Pour cette raison, la propriété intellectuelle, à la fois dans le champ des négociations climatiques et dans la compétition internationale des Etats autour des technologies bas-carbone, forme un élément essentiel de compréhension de la géopolitique des ENR. La propension d'un pays à ratifier un accord international ambitieux portant sur la réduction des émissions de gaz à effet de serre sera, par exemple, d'autant plus forte que celui-ci disposera d'actifs technologiques importants dans les secteurs de la transition bas-carbone. A contrario, les pays ne disposant que de peu d'actifs technologiques dans les ENR manqueront d'incitations à prendre part à la lutte contre le réchauffement climatique. Il ressort de l'analyse que l'inclusion du plus grand nombre de pays dans la lutte contre le réchauffement climatique est liée au transfert de technologie vers les pays les moins développés.

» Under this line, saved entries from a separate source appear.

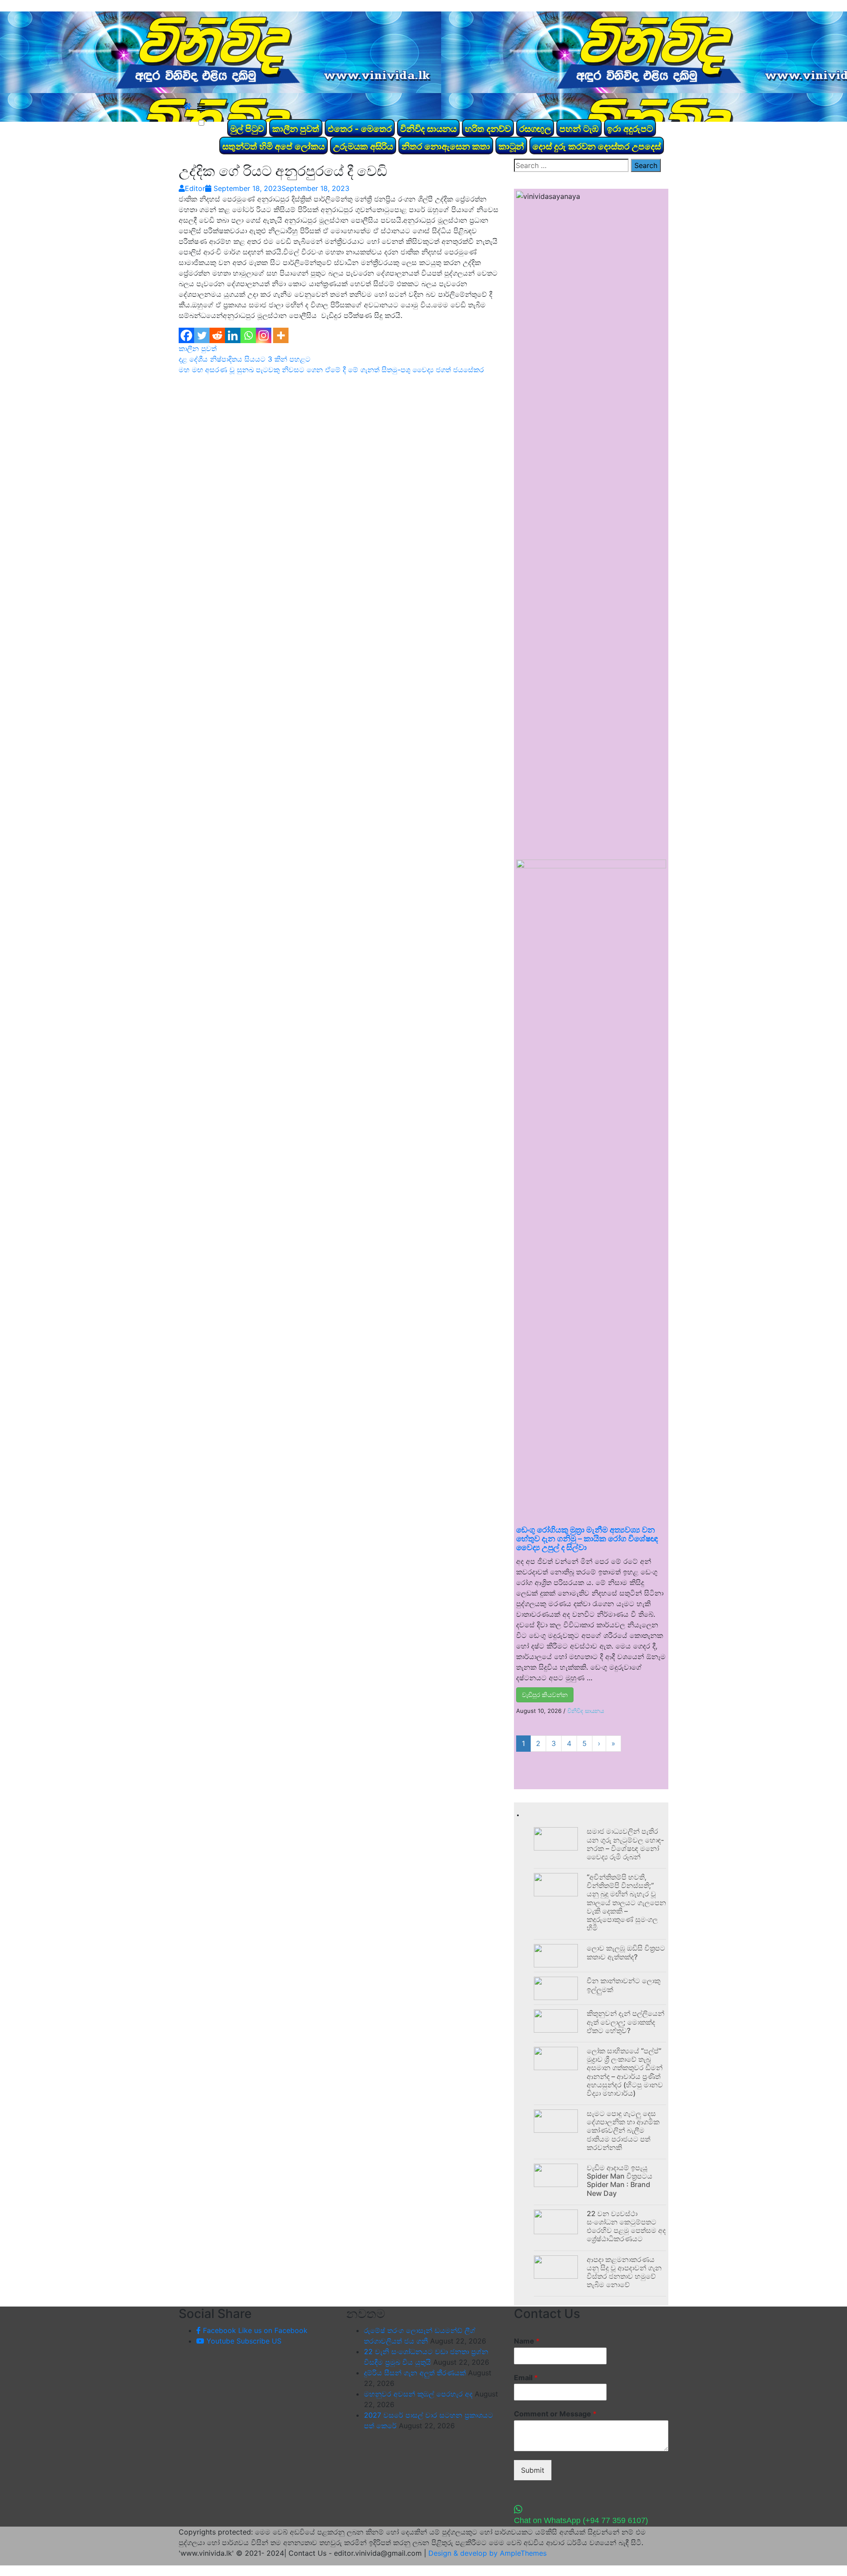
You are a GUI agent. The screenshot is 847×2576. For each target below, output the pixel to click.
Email (526, 2377)
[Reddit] (217, 335)
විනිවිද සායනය (428, 128)
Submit (532, 2470)
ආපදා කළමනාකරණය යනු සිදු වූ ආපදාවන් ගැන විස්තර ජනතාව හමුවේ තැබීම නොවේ (624, 2272)
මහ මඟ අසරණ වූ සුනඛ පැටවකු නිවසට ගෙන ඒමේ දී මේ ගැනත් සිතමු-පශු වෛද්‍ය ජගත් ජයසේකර (331, 369)
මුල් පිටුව (247, 128)
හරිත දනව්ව (488, 128)
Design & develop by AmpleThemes (487, 2553)
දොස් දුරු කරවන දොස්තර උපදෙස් (596, 146)
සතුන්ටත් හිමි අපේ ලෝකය (273, 146)
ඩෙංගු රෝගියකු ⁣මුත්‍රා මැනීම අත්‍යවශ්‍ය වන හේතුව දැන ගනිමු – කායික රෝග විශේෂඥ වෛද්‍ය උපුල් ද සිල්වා (587, 1538)
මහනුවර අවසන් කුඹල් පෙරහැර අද (418, 2393)
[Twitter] (202, 335)
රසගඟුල (535, 128)
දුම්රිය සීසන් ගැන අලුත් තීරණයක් (415, 2372)
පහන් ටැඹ (579, 128)
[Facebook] (186, 335)
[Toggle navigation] (201, 107)
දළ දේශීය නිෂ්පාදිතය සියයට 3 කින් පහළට (245, 359)
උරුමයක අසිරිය (363, 146)
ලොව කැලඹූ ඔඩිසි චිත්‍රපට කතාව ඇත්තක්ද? (626, 1952)
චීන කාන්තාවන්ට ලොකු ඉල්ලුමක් (623, 1984)
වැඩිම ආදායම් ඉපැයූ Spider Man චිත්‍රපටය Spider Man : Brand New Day (619, 2180)
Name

La place centrale des pays producteurs d'hydrocarbures dans la géopolitique des énergies renouvelables
L'étude souligne enfin que l'innovation dans les technologies ENR est directement impactée par le prix des énergies fossiles, ce qui implique que les pays producteurs d'hydrocarbures disposent d'une influence majeure sur la transition énergétique. En cas de forte incertitude sur la pérennité des politiques climatiques, les pays producteurs d'énergies fossiles seront incités à maintenir la dépendance des pays consommateurs en favorisant des prix relativement bas. Au contraire, l'anticipation d'une sortie inéluctable des énergies fossiles incitera ces pays à implémenter des stratégies de diversification de leurs économies à long-terme. Ces évolutions pourraient également mener à une redéfinition de la place de ces pays sur la scène internationale.
Les acteurs « traditionnels » de la géopolitique de l'énergie continueront donc à jouer un rôle-clé dans le rythme et les modalités de la transition énergétique.
Dans un contexte de généralisation des technologies bas-carbone, la géopolitique énergétique risque donc de se complexifier dans les décennies à venir.